Édouard Ferlet is a pianist of the French jazz scene.

Early years
Ferlet began playing piano at the age of 7 and studied classical music at l’École Normale de Musique de Paris, and later on at the Conservatoire regional. In the late eighties, he moved to Boston, US, and studied piano under renowned teachers: Herb Pomeroy, Hal Crook, Ed Tomassi, Ray Santisi, Ed Bedner.

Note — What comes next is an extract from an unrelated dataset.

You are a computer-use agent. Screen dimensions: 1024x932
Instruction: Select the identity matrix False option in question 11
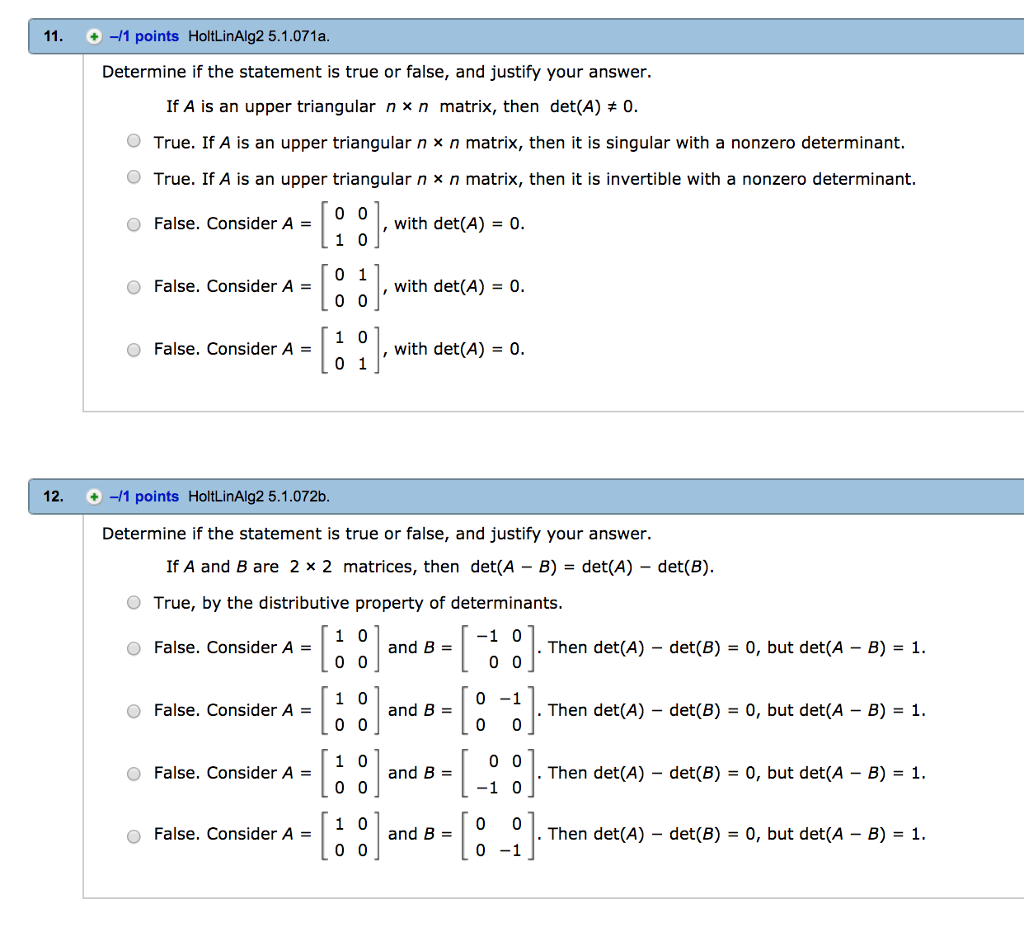(x=133, y=349)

In 1992, he graduated from the Berklee College of Music in Jazz Composition and was awarded the Berklee jazz performance award.

Career
Back in France, he worked as a composer for a variety of TV programs and gained a sound experience in the field thanks to the diversity of the commissions he had to face. 
He rapidly recorded two albums under his name: Escale and Zazimut featuring key artists of the new European jazz generation: Médéric Collignon, Christophe Monniot, Simon Spang-Hanssen, Claus Stotter, François Verly, Gary Brunton.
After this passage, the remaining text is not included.